How does Isometric Mapping (Isomap) work?
Isomap is a technique that combines several different algorithms, enabling it to use a non-linear way to reduce dimensions while preserving local structures.
Before we look at the example of Isomap and compare it to a linear method of Principal Components Analysis (PCA), let’s list the high-level steps that Isomap performs:
- Use a KNN approach to find the k nearest neighbors of every data point. Here, "k" is an arbitrary number of neighbors that you can specify within model hyperparameters.
- Once the neighbors are found, construct the neighborhood graph where points are connected to each other if they are each other’s neighbors. Data points that are not neighbors remain unconnected.
- Compute the shortest path between each pair of data points (nodes). Typically, it is either Floyd-Warshall or Dijkstra’s algorithm that is used for this task. Note, this step is also commonly described as finding a geodesic distance between points.
- Use multidimensional scaling (MDS) to compute lower-dimensional embedding. Given distances between each pair of points are known, MDS places each object into the N-dimensional space (N is specified as a hyperparameter) such that the between-point distances are preserved as well as possible.
For our example, let’s create a 3D object known as a Swiss roll. The object is made up of 2,000 individual data points. The chart is interactive so make sure to rotate it to familiarize yourself with its exact shape.
Next, we want to map this 3-dimensional swiss roll 2 dimensions using Isomap.
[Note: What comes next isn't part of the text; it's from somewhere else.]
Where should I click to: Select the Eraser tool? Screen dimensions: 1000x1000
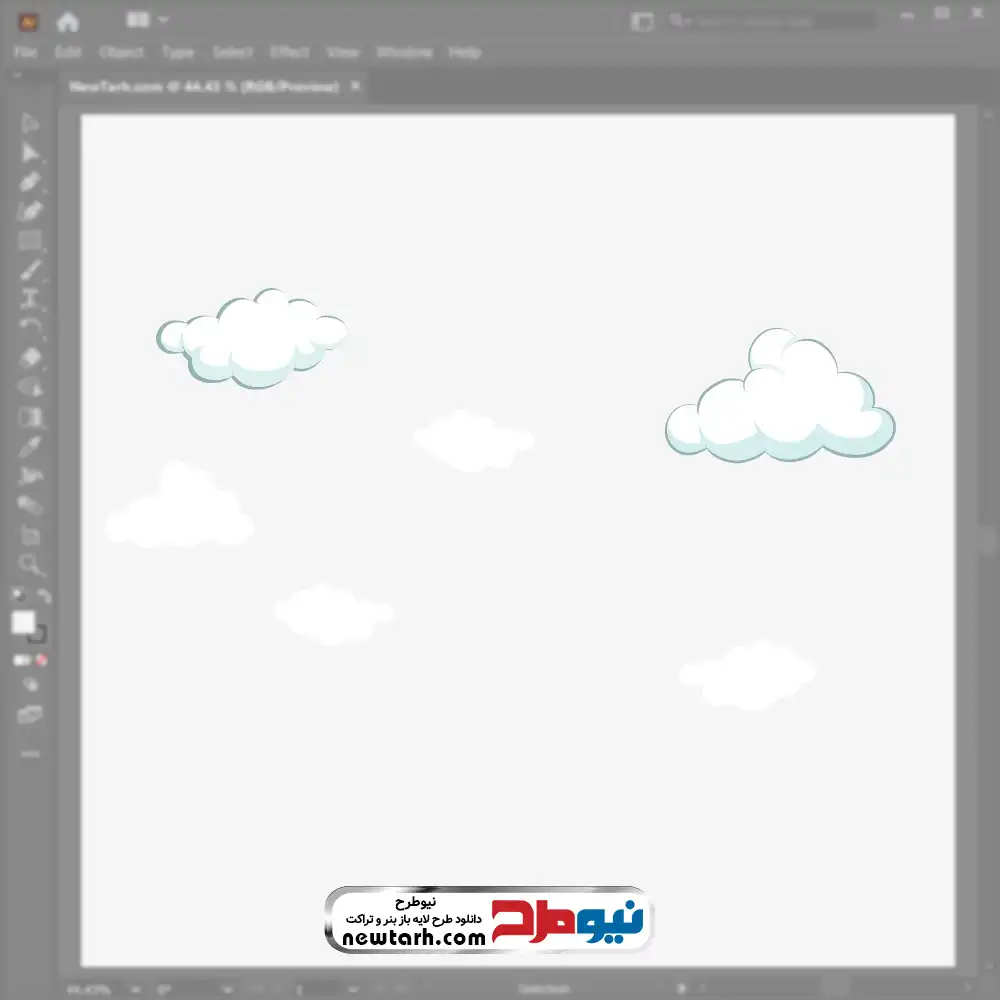pyautogui.click(x=30, y=357)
To track what happens during this transformation, let’s select two points: A and B.
We can see that these two points are relatively close to each other within the 3D space. If we used a linear dimensionality reduction approach such as PCA, then the Euclidean distance between these two points would remain somewhat similar in lower dimensions. See PCA transformation chart below:
Note, the shape of a 2D object in PCA looks like a picture taken of the same 3D object but from a specific angle. This is a feature of linear transformation.
Meanwhile, non-linear approaches such as Isomap give us a very different result. We can describe such transformation as unrolling the Swiss roll and laying it flat on a 2D surface:
We can see that the distance between points A and B in a 2D space is based on the geodesic distance computed by going through the neighborhood connections.
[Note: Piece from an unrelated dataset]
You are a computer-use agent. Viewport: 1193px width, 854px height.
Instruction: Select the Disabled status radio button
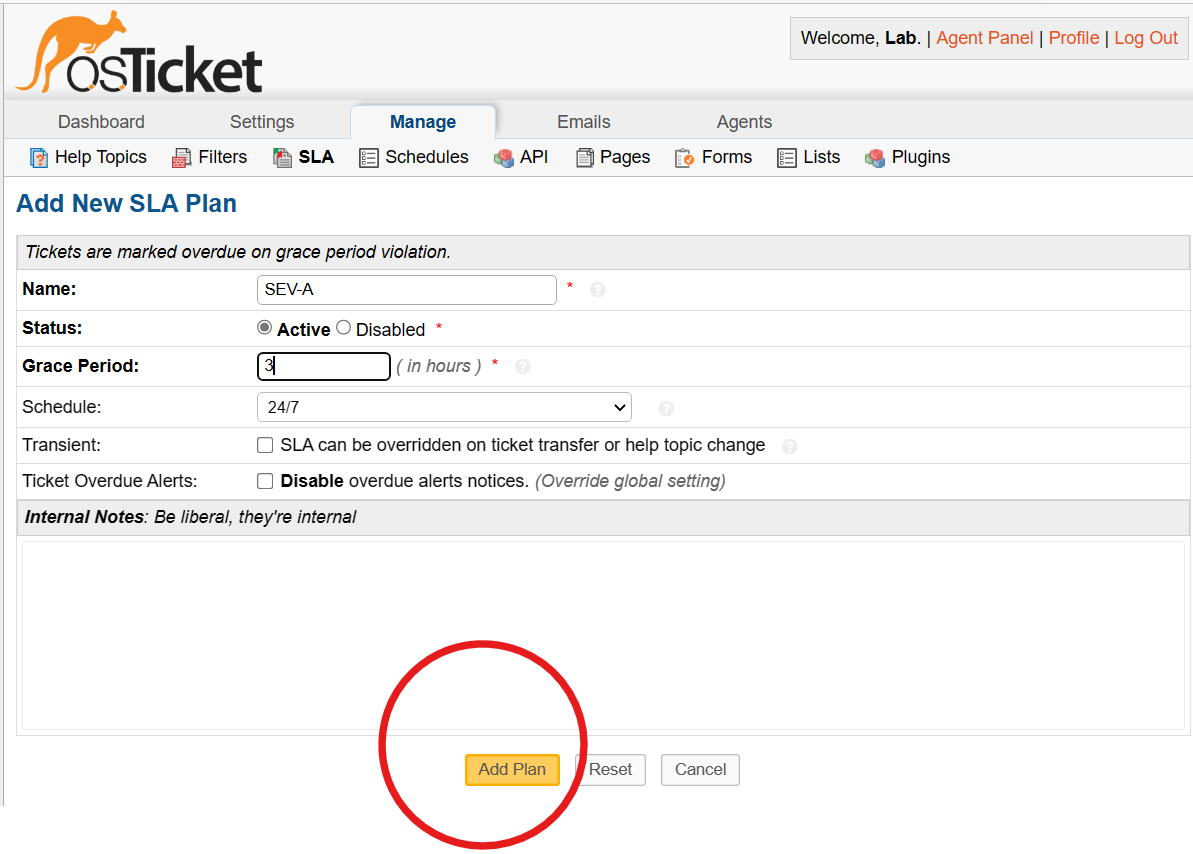pos(342,327)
That’s the secret to Isomap’s ability to perform non-linear dimensionality reduction while balancing the relationship between local and global structures.
How to use Isomap in Python to reduce the dimensions of my data?
Let’s now use Isomap to reduce the high dimensionality of pictures within the MNIST dataset (a collection of handwritten digits). This will enable us to see how different digits cluster together in a 3D space.
SetupWe will use the following data and libraries:
-
Scikit-learn library for 1) MNIST digit data from sklearn’s datasets (load_digits); 2) performing Isometric Mapping (Isomap);
- Plotly and Matplotlib for data visualizations
- Pandas for data manipulation
Let’s import libraries.
import pandas as pd # for data manipulation
# Visualization
import plotly.express as px # for data visualization
import matplotlib.pyplot as plt # for showing handwritten digits
# Skleran
from sklearn.datasets import load_digits # for MNIST data
from sklearn.manifold import Isomap # for Isomap dimensionality reduction
Next, we load the MNIST data.
# Load digits data
digits = load_digits()
# Load arrays containing digit data (64 pixels per image) and their true labels
X, y = load_digits(return_X_y=True)
# Some stats
print('Shape of digit images: ', digits.images.shape)
print('Shape of X (training data): ', X.shape)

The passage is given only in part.